Fix wrong/invalid leader after rollout/update
In certain situations it might happen, that the sentinels have the master set to an ip address that doesn’t exist anymore (if all pods have been restarted and the IPs changed). The most common thing that happens in this scenario is, that two of the pods are crash looping and one pod is running as a slave
and has the master set to an IP address that doesn’t exist anymore.

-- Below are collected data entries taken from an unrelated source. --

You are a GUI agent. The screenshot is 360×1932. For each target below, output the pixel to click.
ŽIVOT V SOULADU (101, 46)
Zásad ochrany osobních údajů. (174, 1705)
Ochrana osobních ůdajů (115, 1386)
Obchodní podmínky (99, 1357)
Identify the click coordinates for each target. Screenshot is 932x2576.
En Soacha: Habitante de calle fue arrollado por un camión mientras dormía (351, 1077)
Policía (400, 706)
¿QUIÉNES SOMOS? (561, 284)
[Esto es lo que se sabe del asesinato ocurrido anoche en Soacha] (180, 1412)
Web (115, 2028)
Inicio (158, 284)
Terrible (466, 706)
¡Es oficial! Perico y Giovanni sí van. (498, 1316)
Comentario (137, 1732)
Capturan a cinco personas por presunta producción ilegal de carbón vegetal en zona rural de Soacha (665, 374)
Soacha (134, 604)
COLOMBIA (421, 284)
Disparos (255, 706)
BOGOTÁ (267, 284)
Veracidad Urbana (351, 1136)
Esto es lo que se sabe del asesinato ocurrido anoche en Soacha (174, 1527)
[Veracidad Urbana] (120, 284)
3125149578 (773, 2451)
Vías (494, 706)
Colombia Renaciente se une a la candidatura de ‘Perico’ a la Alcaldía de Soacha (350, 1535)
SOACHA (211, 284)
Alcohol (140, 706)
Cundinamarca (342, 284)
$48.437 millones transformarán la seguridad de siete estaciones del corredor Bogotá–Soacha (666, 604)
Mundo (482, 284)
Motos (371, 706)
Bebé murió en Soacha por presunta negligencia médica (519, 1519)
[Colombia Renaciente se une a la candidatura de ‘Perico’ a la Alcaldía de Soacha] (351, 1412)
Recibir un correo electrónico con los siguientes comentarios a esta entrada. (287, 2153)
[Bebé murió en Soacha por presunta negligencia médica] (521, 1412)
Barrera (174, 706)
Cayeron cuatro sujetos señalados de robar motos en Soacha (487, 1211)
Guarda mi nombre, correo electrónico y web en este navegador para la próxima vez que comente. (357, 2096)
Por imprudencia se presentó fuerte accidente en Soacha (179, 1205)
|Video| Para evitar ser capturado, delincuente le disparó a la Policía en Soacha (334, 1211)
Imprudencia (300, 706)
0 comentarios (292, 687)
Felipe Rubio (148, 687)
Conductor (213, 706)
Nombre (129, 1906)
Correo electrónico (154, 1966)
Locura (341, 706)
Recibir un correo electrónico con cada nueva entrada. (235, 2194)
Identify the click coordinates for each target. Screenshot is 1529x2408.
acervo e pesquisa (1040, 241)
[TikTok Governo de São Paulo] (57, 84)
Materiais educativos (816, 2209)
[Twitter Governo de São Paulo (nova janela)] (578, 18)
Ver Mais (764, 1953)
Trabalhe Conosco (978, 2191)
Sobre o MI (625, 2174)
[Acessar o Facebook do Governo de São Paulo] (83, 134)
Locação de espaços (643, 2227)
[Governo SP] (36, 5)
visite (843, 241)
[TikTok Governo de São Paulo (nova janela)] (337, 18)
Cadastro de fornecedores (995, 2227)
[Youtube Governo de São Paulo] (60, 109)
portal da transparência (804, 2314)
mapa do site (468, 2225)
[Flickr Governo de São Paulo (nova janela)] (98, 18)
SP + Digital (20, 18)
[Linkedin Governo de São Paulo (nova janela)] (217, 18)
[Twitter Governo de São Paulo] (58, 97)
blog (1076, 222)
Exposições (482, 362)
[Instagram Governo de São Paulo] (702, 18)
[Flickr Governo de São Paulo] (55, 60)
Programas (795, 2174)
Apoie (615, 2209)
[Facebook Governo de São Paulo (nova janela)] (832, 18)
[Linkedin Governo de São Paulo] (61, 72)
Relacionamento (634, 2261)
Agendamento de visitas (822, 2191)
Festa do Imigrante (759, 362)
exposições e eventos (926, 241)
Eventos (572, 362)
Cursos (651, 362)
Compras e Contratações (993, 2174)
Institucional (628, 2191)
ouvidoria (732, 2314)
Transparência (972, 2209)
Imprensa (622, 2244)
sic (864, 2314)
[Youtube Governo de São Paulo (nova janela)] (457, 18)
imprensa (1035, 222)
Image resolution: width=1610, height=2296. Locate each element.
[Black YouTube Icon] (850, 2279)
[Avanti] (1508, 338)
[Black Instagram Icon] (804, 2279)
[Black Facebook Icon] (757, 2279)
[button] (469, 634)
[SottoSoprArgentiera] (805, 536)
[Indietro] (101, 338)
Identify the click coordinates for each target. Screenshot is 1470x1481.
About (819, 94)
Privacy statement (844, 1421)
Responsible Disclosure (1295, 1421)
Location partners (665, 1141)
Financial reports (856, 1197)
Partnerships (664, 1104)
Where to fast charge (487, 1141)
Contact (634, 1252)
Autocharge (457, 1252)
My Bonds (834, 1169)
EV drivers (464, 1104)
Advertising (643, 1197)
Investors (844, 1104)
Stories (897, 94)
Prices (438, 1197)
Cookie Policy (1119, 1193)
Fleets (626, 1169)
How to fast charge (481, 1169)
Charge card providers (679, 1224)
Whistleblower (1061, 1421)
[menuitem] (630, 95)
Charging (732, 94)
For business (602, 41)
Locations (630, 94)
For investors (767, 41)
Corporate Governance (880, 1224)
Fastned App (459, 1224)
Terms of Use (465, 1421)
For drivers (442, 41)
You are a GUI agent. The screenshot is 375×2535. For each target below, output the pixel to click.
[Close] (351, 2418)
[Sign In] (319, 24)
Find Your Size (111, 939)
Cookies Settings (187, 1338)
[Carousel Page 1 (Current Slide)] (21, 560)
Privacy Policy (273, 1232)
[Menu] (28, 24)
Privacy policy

In the logs it might look like this:
sentinel Could not connect to Redis at 10.0.0.20:26379: Connection refused # where 10.0.0.20 isn't assigned to any of the redis pods
To resolve this situation, you need to get the IP address of the remaining running Redis Pod, start a redis-cli
command and promote this pod to master.
kubectl get pod -o wide # copy IP address of fully running pod for the step below <NEW_IP_ADDRESS>
kubectl exec redis-node-0 -c sentinel -it -- bash
redis-cli -a $(< $REDIS_PASSWORD_FILE) -p 6379
REPLICAOF NO ONE
exit
redis-cli -a $(< $REDIS_PASSWORD_FILE) -p 26379
SENTINEL REMOVE mymaster
SENTINEL MONITOR mymaster <NEW_IP_ADDRESS> 6379 1